INFORMATION SUPPLIED:
━━━━
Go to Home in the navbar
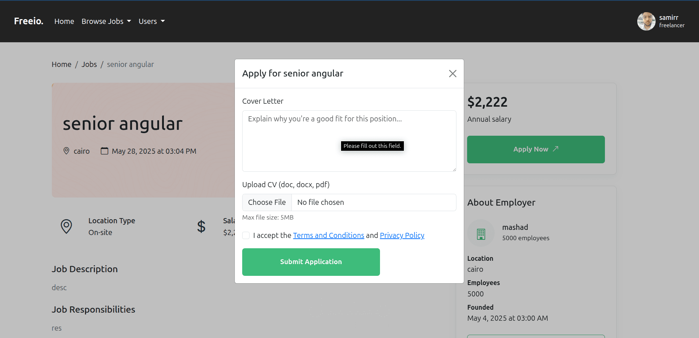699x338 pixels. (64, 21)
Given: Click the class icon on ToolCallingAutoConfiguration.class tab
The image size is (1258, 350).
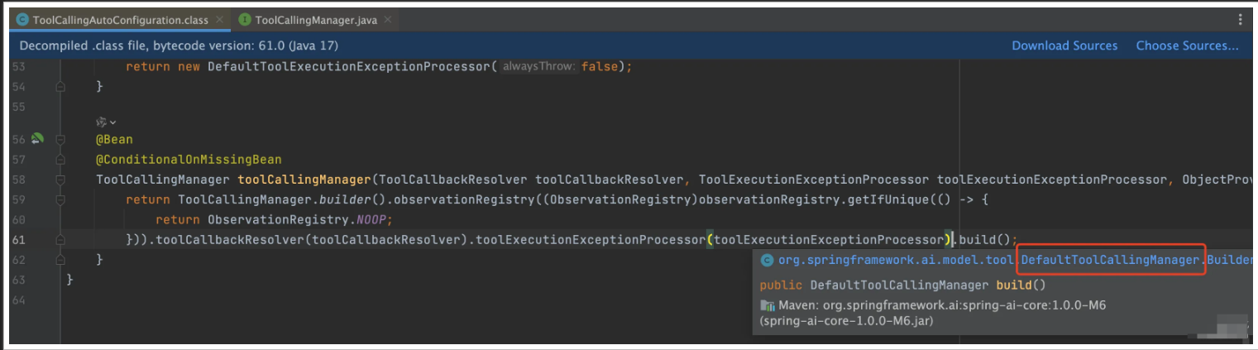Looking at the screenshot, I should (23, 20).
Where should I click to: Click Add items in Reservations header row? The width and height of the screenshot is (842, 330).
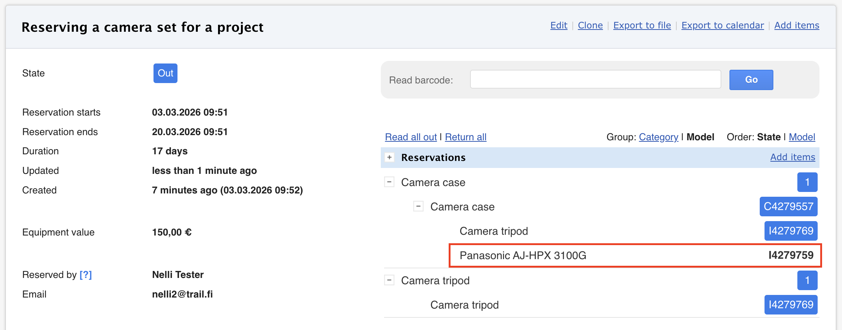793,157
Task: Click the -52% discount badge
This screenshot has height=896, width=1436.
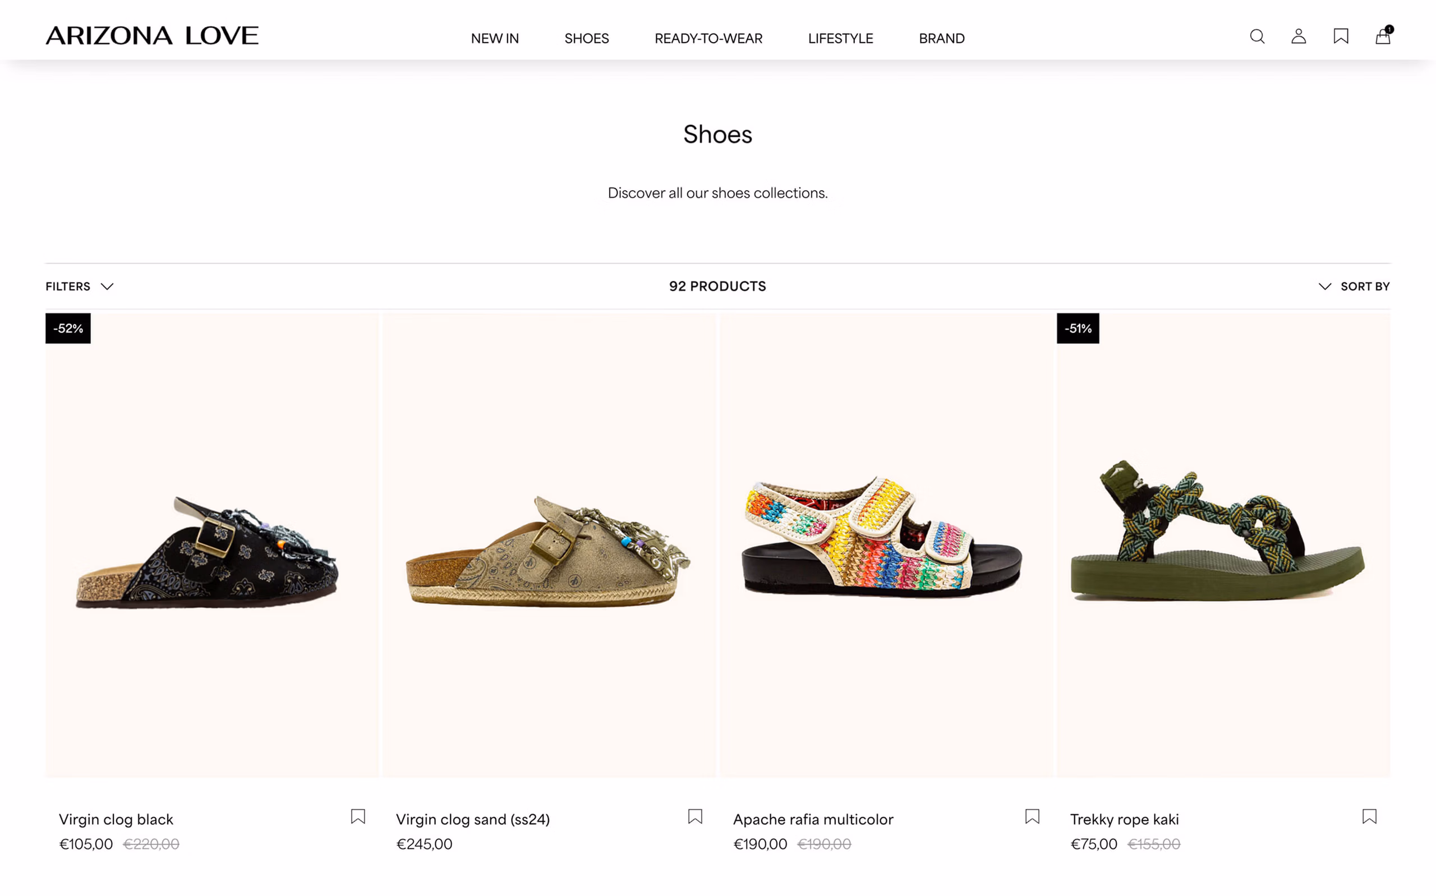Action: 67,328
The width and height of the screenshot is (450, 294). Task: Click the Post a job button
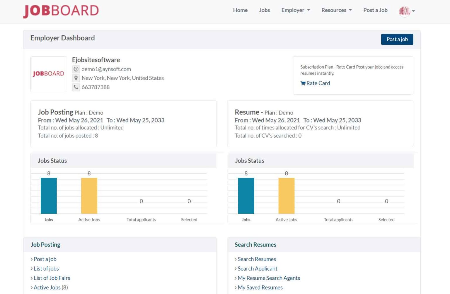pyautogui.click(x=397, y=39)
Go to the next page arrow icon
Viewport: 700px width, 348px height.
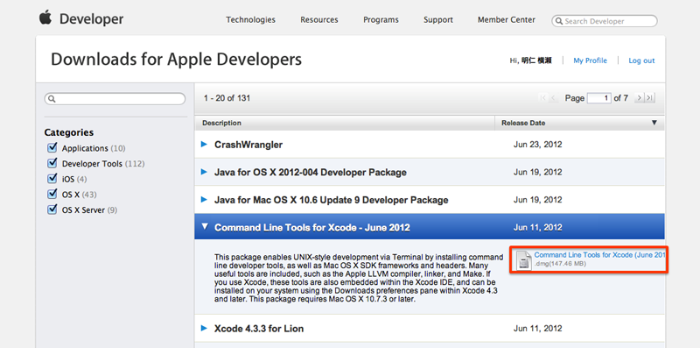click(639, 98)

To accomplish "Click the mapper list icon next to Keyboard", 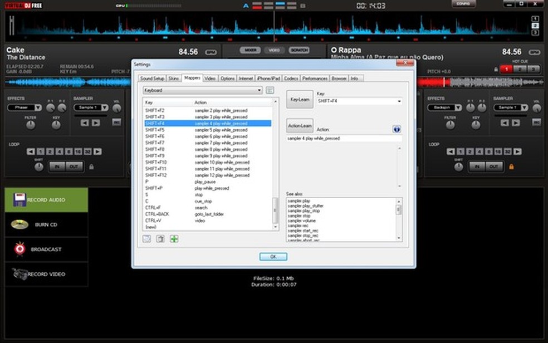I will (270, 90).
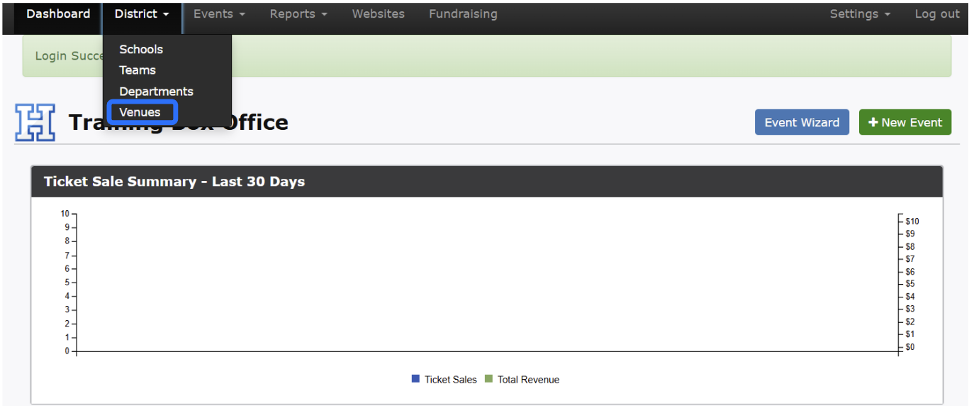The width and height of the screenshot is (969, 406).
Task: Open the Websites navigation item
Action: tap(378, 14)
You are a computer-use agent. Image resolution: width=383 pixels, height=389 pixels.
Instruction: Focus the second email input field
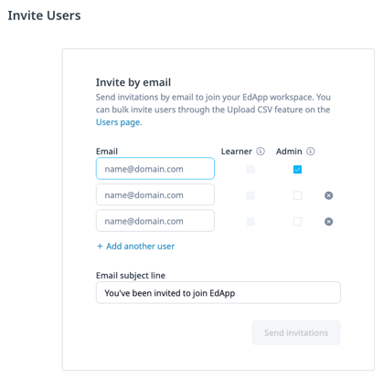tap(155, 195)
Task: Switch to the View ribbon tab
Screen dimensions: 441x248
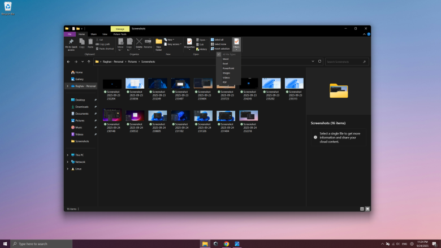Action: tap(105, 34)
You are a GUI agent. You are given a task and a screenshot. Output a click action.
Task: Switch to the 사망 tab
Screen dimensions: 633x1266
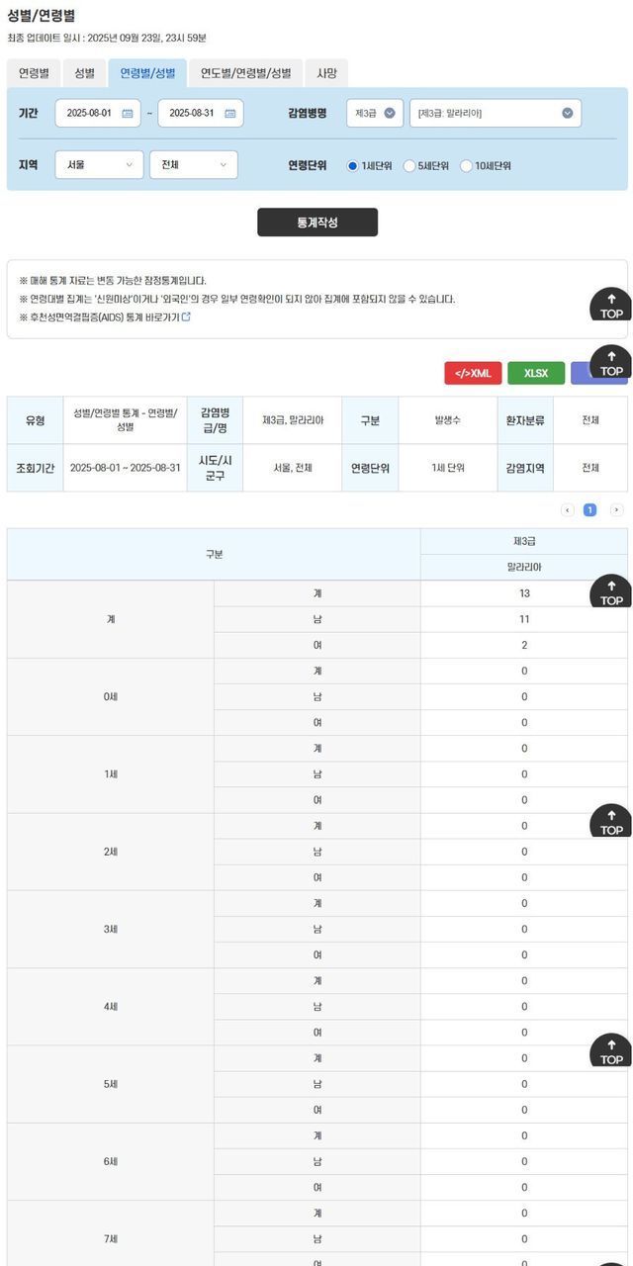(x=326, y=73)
━━━━
YOUR OBJECTIVE: Do not include pictures. Copy only the lines running from the line with "You are a GUI" through the last line of the records, exactly as they appear.

EXERCISE OUTPUT:
You are a GUI agent. You are given a task and a screenshot. Output a click action.
Task: Switch to the 사망 tab
Screen dimensions: 633x1266
(x=326, y=73)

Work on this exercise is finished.